Stored data:

------------

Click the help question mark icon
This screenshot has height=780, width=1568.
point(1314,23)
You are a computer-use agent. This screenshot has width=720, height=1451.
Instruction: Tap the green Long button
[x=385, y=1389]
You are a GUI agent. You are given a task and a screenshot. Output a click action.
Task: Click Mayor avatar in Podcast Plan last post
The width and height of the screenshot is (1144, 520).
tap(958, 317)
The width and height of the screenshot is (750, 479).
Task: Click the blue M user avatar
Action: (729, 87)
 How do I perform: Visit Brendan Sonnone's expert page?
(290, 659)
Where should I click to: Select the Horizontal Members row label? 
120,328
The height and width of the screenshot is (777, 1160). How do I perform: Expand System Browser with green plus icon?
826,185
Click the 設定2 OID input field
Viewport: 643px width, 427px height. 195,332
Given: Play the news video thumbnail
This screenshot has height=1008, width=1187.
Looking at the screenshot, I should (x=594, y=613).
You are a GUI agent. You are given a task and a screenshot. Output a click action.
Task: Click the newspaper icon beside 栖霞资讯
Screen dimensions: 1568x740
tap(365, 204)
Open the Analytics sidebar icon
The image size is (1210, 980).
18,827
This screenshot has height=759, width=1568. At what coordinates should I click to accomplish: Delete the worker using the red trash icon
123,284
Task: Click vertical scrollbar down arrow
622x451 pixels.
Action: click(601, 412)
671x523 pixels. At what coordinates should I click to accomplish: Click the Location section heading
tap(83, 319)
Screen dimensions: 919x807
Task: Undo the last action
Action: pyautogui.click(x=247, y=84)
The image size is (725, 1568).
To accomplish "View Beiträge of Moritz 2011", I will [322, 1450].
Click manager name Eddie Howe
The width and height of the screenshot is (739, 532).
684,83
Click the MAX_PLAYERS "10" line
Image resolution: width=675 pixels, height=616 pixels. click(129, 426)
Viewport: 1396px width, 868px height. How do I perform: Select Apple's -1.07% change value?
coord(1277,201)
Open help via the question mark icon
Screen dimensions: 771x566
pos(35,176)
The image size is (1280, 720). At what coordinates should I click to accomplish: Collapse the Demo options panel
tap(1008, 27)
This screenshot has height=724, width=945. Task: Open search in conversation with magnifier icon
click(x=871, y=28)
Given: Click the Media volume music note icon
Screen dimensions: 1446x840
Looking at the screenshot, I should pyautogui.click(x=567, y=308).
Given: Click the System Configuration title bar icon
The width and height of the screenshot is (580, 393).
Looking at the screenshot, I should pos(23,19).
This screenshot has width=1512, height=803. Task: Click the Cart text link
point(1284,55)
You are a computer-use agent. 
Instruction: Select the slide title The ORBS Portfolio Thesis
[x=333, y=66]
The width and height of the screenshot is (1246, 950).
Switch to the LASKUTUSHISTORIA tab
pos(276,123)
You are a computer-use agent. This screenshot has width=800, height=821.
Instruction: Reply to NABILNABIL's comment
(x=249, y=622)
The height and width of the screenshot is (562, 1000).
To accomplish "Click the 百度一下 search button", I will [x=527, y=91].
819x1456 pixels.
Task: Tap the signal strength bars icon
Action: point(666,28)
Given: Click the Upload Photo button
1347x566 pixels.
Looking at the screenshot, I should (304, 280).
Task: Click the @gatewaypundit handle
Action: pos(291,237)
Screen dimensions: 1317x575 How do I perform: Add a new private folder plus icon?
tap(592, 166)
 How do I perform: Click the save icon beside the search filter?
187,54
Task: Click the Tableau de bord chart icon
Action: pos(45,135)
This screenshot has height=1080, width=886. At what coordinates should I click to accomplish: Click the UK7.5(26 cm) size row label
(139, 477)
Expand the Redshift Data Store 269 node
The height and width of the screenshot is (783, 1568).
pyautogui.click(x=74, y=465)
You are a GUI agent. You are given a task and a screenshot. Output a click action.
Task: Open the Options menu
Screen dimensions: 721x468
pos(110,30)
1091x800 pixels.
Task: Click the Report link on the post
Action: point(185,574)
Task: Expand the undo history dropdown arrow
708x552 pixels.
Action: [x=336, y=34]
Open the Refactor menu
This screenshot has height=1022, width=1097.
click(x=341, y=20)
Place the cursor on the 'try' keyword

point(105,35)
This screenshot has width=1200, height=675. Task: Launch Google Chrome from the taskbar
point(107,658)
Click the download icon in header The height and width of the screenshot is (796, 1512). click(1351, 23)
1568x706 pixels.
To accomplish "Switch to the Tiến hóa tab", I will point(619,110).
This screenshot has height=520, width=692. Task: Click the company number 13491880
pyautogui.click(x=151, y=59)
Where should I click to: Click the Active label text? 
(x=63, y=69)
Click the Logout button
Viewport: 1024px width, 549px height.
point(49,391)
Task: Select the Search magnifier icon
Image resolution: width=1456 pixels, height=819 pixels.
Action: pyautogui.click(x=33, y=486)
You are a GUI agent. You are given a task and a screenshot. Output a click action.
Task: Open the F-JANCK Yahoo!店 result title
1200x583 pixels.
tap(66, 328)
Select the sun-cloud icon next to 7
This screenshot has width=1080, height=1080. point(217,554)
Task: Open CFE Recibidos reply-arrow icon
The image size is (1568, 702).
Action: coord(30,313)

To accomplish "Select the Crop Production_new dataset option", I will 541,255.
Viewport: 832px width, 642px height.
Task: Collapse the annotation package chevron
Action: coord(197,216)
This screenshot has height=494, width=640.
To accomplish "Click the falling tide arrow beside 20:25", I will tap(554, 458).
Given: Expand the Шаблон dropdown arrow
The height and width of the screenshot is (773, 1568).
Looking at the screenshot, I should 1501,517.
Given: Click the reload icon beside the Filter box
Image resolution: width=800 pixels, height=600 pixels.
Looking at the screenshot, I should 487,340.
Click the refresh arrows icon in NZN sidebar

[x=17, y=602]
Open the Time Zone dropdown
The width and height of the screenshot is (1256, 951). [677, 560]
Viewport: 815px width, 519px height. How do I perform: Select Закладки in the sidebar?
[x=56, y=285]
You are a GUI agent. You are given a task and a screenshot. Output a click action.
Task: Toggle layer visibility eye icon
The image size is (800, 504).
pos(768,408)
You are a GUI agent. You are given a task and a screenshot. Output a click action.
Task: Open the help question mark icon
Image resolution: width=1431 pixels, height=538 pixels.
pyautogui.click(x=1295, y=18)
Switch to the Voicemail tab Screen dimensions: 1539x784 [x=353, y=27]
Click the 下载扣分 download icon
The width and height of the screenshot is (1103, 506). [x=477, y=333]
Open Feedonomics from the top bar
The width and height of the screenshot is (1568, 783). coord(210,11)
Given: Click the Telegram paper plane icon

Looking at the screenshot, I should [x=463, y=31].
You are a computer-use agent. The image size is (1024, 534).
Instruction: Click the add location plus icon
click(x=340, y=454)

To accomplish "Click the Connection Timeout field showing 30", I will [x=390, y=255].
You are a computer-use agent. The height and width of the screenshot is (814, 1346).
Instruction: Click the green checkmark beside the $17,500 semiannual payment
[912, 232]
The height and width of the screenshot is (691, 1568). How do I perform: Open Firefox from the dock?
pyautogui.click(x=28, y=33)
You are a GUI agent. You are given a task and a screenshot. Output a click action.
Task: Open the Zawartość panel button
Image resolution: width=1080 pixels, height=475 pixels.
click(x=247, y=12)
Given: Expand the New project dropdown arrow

------------

## Exercise objective
The response should reproduce every entry above exactly.

## Answer for this exercise
Click the help question mark icon
This screenshot has height=780, width=1568.
point(1314,23)
You are a computer-use agent. This screenshot has width=720, height=1451.
Instruction: Tap the green Long button
[x=385, y=1389]
You are a GUI agent. You are given a task and a screenshot. Output a click action.
Task: Click Mayor avatar in Podcast Plan last post
The width and height of the screenshot is (1144, 520).
tap(958, 317)
The width and height of the screenshot is (750, 479).
Task: Click the blue M user avatar
Action: (729, 87)
 How do I perform: Visit Brendan Sonnone's expert page?
(290, 659)
Where should I click to: Select the Horizontal Members row label? 
120,328
The height and width of the screenshot is (777, 1160). How do I perform: Expand System Browser with green plus icon?
826,185
Click the 設定2 OID input field
Viewport: 643px width, 427px height. 195,332
Given: Play the news video thumbnail
This screenshot has height=1008, width=1187.
Looking at the screenshot, I should (x=594, y=613).
You are a GUI agent. You are given a task and a screenshot. Output a click action.
Task: Click the newspaper icon beside 栖霞资讯
Screen dimensions: 1568x740
tap(365, 204)
Open the Analytics sidebar icon
The image size is (1210, 980).
18,827
This screenshot has height=759, width=1568. At what coordinates should I click to accomplish: Delete the worker using the red trash icon
123,284
Task: Click vertical scrollbar down arrow
622x451 pixels.
Action: click(601, 412)
671x523 pixels. At what coordinates should I click to accomplish: Click the Location section heading
tap(83, 319)
Screen dimensions: 919x807
Task: Undo the last action
Action: pyautogui.click(x=247, y=84)
The image size is (725, 1568).
To accomplish "View Beiträge of Moritz 2011", I will [322, 1450].
Click manager name Eddie Howe
The width and height of the screenshot is (739, 532).
684,83
Click the MAX_PLAYERS "10" line
Image resolution: width=675 pixels, height=616 pixels. click(129, 426)
Viewport: 1396px width, 868px height. How do I perform: Select Apple's -1.07% change value?
coord(1277,201)
Open help via the question mark icon
Screen dimensions: 771x566
pos(35,176)
The image size is (1280, 720). At what coordinates should I click to accomplish: Collapse the Demo options panel
tap(1008, 27)
This screenshot has height=724, width=945. Task: Open search in conversation with magnifier icon
click(x=871, y=28)
Given: Click the Media volume music note icon
Screen dimensions: 1446x840
Looking at the screenshot, I should pyautogui.click(x=567, y=308).
Given: Click the System Configuration title bar icon
The width and height of the screenshot is (580, 393).
Looking at the screenshot, I should pos(23,19).
This screenshot has width=1512, height=803. Task: Click the Cart text link
point(1284,55)
You are a computer-use agent. 
Instruction: Select the slide title The ORBS Portfolio Thesis
[x=333, y=66]
The width and height of the screenshot is (1246, 950).
Switch to the LASKUTUSHISTORIA tab
pos(276,123)
You are a computer-use agent. This screenshot has width=800, height=821.
Instruction: Reply to NABILNABIL's comment
(x=249, y=622)
The height and width of the screenshot is (562, 1000).
To accomplish "Click the 百度一下 search button", I will [x=527, y=91].
819x1456 pixels.
Task: Tap the signal strength bars icon
Action: point(666,28)
Given: Click the Upload Photo button
1347x566 pixels.
Looking at the screenshot, I should (304, 280).
Task: Click the @gatewaypundit handle
Action: pos(291,237)
Screen dimensions: 1317x575 How do I perform: Add a new private folder plus icon?
tap(592, 166)
 How do I perform: Click the save icon beside the search filter?
187,54
Task: Click the Tableau de bord chart icon
Action: pos(45,135)
This screenshot has height=1080, width=886. At what coordinates should I click to accomplish: Click the UK7.5(26 cm) size row label
(139, 477)
Expand the Redshift Data Store 269 node
The height and width of the screenshot is (783, 1568).
pyautogui.click(x=74, y=465)
You are a GUI agent. You are given a task and a screenshot. Output a click action.
Task: Open the Options menu
Screen dimensions: 721x468
pos(110,30)
1091x800 pixels.
Task: Click the Report link on the post
Action: point(185,574)
Task: Expand the undo history dropdown arrow
708x552 pixels.
Action: [x=336, y=34]
Open the Refactor menu
This screenshot has height=1022, width=1097.
click(x=341, y=20)
Place the cursor on the 'try' keyword

point(105,35)
This screenshot has width=1200, height=675. Task: Launch Google Chrome from the taskbar
point(107,658)
Click the download icon in header The height and width of the screenshot is (796, 1512). click(1351, 23)
1568x706 pixels.
To accomplish "Switch to the Tiến hóa tab", I will point(619,110).
This screenshot has height=520, width=692. Task: Click the company number 13491880
pyautogui.click(x=151, y=59)
Where should I click to: Click the Active label text? 
(x=63, y=69)
Click the Logout button
Viewport: 1024px width, 549px height.
point(49,391)
Task: Select the Search magnifier icon
Image resolution: width=1456 pixels, height=819 pixels.
Action: pyautogui.click(x=33, y=486)
You are a GUI agent. You are given a task and a screenshot. Output a click action.
Task: Open the F-JANCK Yahoo!店 result title
1200x583 pixels.
tap(66, 328)
Select the sun-cloud icon next to 7
This screenshot has width=1080, height=1080. point(217,554)
Task: Open CFE Recibidos reply-arrow icon
The image size is (1568, 702).
Action: coord(30,313)

To accomplish "Select the Crop Production_new dataset option", I will 541,255.
Viewport: 832px width, 642px height.
Task: Collapse the annotation package chevron
Action: coord(197,216)
This screenshot has height=494, width=640.
To accomplish "Click the falling tide arrow beside 20:25", I will tap(554, 458).
Given: Expand the Шаблон dropdown arrow
The height and width of the screenshot is (773, 1568).
Looking at the screenshot, I should 1501,517.
Given: Click the reload icon beside the Filter box
Image resolution: width=800 pixels, height=600 pixels.
Looking at the screenshot, I should 487,340.
Click the refresh arrows icon in NZN sidebar

[x=17, y=602]
Open the Time Zone dropdown
The width and height of the screenshot is (1256, 951). [677, 560]
Viewport: 815px width, 519px height. How do I perform: Select Закладки in the sidebar?
[x=56, y=285]
You are a GUI agent. You are given a task and a screenshot. Output a click action.
Task: Toggle layer visibility eye icon
The image size is (800, 504).
pos(768,408)
You are a GUI agent. You are given a task and a screenshot. Output a click action.
Task: Open the help question mark icon
Image resolution: width=1431 pixels, height=538 pixels.
pyautogui.click(x=1295, y=18)
Switch to the Voicemail tab Screen dimensions: 1539x784 [x=353, y=27]
Click the 下载扣分 download icon
The width and height of the screenshot is (1103, 506). [x=477, y=333]
Open Feedonomics from the top bar
The width and height of the screenshot is (1568, 783). coord(210,11)
Given: Click the Telegram paper plane icon

Looking at the screenshot, I should [x=463, y=31].
You are a computer-use agent. The image size is (1024, 534).
Instruction: Click the add location plus icon
click(x=340, y=454)

To accomplish "Click the Connection Timeout field showing 30", I will [x=390, y=255].
You are a computer-use agent. The height and width of the screenshot is (814, 1346).
Instruction: Click the green checkmark beside the $17,500 semiannual payment
[912, 232]
The height and width of the screenshot is (691, 1568). How do I perform: Open Firefox from the dock?
pyautogui.click(x=28, y=33)
You are a GUI agent. You are given a task and a screenshot. Output a click action.
Task: Open the Zawartość panel button
Image resolution: width=1080 pixels, height=475 pixels.
click(x=247, y=12)
Given: Expand the New project dropdown arrow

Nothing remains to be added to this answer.